Personal information
- Full name: Richard Kingscote Whiley
- Born: 10 October 1935 Gloucester, Gloucestershire, England
- Died: 24 July 2026 (aged 90) Sydney, New South Wales, Australia
- Batting: Right-handed

Domestic team information
- 1964–1967: Dorset
- 1958: Oxford University
- 1954: Gloucestershire

Career statistics
| Competition | First-class |
| Matches | 2 |
| Runs scored | 17 |
| Batting average | 8.50 |
| 100s/50s | –/– |
| Top score | 7* |
| Balls bowled | – |
| Wickets | – |
| Bowling average | – |
| 5 wickets in innings | – |
| 10 wickets in match | – |
| Best bowling | – |
| Catches/stumpings | –/– |
- Source: Cricinfo, 21 November 2011

= Richard Whiley =

English cricketer

Richard Kingscote Whiley (10 October 1935 – 24 July 2026) was an English cricketer. Whiley was a right-handed batsman. He was born in Gloucester, Gloucestershire and educated at Malvern College.

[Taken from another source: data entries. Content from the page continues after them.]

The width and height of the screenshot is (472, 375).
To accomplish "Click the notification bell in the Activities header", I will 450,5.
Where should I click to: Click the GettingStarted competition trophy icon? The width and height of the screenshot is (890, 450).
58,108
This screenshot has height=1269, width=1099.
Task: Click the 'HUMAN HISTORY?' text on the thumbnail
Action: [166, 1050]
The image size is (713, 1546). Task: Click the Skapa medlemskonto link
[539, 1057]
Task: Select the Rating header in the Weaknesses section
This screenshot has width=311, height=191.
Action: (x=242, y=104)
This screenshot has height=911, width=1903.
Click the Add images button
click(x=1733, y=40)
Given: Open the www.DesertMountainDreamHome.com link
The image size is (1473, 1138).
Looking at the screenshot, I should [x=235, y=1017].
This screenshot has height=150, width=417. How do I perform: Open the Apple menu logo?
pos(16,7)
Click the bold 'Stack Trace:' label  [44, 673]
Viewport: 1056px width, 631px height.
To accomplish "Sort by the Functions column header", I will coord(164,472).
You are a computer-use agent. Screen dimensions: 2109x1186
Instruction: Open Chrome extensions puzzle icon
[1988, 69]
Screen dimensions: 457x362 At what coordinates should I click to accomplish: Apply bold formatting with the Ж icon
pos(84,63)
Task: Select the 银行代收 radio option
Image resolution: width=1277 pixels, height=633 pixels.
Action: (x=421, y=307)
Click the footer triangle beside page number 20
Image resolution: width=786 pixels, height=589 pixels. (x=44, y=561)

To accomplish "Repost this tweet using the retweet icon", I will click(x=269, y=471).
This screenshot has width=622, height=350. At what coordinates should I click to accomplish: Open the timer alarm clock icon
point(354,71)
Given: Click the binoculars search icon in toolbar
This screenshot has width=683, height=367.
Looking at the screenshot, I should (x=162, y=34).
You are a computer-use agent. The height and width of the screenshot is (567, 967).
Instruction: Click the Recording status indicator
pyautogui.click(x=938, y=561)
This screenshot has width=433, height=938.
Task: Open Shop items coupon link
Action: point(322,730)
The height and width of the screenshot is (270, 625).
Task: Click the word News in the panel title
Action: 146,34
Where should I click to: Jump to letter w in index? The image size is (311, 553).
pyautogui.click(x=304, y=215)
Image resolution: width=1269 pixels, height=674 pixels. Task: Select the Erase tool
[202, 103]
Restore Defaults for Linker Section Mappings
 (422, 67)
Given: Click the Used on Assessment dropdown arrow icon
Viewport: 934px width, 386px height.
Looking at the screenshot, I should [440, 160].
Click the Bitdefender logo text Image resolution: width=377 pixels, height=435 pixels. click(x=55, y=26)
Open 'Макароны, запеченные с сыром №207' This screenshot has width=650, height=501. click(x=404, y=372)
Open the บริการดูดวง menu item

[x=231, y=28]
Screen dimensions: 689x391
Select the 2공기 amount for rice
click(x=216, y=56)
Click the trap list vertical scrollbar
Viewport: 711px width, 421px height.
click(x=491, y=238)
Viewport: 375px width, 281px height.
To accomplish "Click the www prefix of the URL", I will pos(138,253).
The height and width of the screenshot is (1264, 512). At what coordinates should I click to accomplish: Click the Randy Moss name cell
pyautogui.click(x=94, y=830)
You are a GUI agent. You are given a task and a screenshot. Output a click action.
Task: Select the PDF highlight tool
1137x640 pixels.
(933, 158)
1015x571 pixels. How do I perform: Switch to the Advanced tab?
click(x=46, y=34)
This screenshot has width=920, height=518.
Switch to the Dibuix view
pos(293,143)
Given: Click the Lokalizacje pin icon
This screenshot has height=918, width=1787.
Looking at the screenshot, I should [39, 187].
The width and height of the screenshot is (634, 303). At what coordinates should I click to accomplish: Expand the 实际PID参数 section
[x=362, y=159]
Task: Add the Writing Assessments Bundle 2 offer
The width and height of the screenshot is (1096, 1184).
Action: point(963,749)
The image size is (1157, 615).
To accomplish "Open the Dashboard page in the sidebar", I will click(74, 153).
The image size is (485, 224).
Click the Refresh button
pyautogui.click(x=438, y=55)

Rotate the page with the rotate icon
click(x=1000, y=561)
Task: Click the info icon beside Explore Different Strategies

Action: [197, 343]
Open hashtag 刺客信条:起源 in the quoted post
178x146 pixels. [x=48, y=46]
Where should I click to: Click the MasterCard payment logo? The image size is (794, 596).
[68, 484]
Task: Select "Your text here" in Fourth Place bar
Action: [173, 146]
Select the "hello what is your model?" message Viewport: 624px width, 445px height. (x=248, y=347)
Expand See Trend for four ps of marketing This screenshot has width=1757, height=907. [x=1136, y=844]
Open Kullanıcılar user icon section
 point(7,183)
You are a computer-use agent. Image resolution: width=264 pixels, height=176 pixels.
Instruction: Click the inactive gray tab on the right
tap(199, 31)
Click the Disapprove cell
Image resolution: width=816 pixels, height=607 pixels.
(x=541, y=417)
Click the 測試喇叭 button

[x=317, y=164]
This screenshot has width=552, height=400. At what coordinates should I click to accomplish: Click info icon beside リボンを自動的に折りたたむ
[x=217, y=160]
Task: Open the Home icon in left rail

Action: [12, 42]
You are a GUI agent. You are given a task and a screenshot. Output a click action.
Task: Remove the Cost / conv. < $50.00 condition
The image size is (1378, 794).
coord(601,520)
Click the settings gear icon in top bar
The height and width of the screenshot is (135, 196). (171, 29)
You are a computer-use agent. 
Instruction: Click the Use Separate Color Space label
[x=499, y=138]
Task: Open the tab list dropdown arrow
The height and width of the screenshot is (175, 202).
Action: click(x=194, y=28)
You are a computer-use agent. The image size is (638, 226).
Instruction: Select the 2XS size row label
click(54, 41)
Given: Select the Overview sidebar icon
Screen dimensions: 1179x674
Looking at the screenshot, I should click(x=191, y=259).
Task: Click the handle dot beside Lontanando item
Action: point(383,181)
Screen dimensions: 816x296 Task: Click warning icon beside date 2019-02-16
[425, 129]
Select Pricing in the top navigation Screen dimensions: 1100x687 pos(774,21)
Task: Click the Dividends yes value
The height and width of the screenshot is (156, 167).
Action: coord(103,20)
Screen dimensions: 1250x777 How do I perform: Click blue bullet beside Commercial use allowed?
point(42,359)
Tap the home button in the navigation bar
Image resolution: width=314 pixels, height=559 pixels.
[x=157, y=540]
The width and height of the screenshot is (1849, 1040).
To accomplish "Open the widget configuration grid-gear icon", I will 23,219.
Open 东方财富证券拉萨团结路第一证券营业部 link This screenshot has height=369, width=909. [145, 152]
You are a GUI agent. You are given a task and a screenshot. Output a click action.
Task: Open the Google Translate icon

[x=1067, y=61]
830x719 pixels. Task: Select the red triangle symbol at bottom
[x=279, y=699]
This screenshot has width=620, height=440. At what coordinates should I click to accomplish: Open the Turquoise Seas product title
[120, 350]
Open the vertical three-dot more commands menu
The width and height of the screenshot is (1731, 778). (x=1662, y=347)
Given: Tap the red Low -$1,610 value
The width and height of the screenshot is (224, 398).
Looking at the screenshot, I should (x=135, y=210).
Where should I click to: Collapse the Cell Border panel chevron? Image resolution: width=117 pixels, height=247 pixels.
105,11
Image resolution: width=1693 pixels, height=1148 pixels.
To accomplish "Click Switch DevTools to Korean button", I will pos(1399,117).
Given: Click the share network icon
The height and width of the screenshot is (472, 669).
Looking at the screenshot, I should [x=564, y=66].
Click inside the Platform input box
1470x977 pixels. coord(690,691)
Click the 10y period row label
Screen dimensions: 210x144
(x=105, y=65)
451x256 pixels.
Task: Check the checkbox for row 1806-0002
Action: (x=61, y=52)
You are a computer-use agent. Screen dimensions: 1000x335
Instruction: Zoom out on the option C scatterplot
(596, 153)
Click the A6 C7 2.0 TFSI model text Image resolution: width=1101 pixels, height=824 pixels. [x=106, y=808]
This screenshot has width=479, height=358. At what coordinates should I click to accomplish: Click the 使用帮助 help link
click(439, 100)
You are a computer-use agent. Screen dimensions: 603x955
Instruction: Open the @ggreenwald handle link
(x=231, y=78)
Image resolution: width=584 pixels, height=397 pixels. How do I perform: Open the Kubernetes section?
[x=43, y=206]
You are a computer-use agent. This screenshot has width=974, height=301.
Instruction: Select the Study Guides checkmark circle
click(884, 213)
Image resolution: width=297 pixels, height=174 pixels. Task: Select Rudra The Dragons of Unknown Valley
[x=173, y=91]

Whiley made a single first-class appearance for Gloucestershire against the touring Pakistanis at the College Ground, Cheltenham in 1954. In this match he batted twice, scoring 7 not out and 4 not out, in what was a drawn match. This was his only major appearance for Gloucestershire. Four years later, while studying at Brasenose College, Oxford, he made a single first-class appearance for Oxford University Cricket Club against Lancashire at University Parks, Oxford. In the Oxford first-innings, Whiley was dismissed for 4 runs by Roy Tattersall, while in their second-innings he was dismissed for 2 runs by the same bowler, with a low scoring encounter ending in a draw.

In 1964, Whiley made his debut for Dorset in the Minor Counties Championship against Wiltshire. He played Minor counties cricket for Dorset from 1964 to 1967, making a total of 36 Minor Counties Championship appearances.

Whiley was a schoolmaster at Clifton College and then moved to Australia as a history and economics teacher at Sydney Church of England Grammar School (Shore School) between 1968 and 1990. He died at Hornsby Hospital on 24 July 2026.